Partial Degree Bounded Edge Packing Problem with Arbitrary Bounds

Abstract

Given a graph G = (V,E) and a non-negative integer c _u for each u ∈ V. Partial Degree Bounded Edge Packing (PDBEP) problem is to find a subgraph G′ = (V,E′) with maximum |E′| such that for each edge (u,v) ∈ E′, either deg _G′(u) ≤ c _u or deg _G′(v) ≤ c _v . The problem has been shown to be NP-hard even for uniform degree constraint (i.e., all c _u being equal). Approximation algorithms for uniform degree cases with c _u equal to 1 and 2 with approximation ratio of 2 and 32/11 respectively are known. In this work we study general degree constraint case (arbitrary degree constraint for each vertex) and present two combinatorial approximation algorithms with approximation factors 4 and 2. We also study a related integer program for which we present an iterative rounding algorithm with approximation factor 1.5/(1 − ε) for any positive ε. This also leads to a 3/(1 − ε)² factor approximation algorithm for the general PDBEP problem.

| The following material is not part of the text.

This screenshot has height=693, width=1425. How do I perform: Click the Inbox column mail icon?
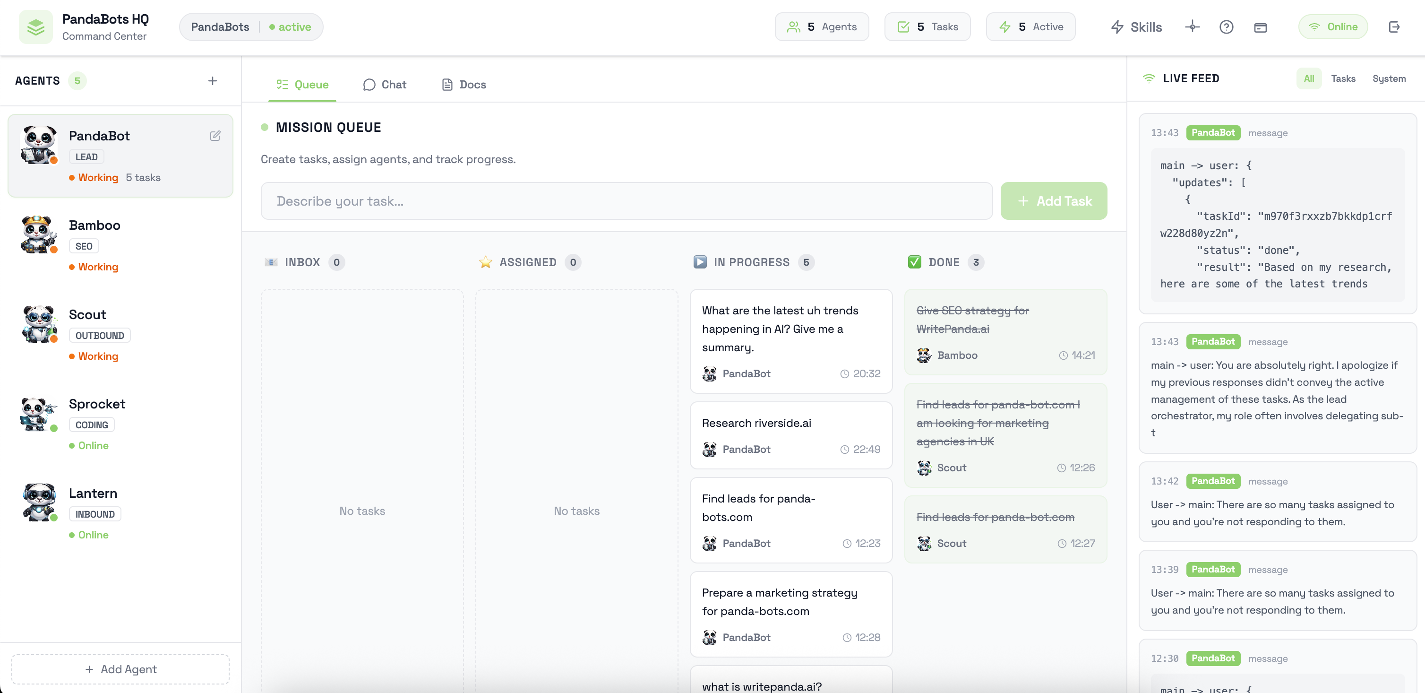click(271, 262)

For special cases (large values of c _v /deg _G (v)’s) the factor improves up to 1.5/(1 − ε). Next we study the same problem with weighted edges. In this case we present a 2 + log₂ n approximation algorithm. In the literature exact O(n ²) complexity algorithm for trees is known in case of uniform degree constraint. We improve this result by giving an O(n·logn) complexity exact algorithm for trees with general degree constraint.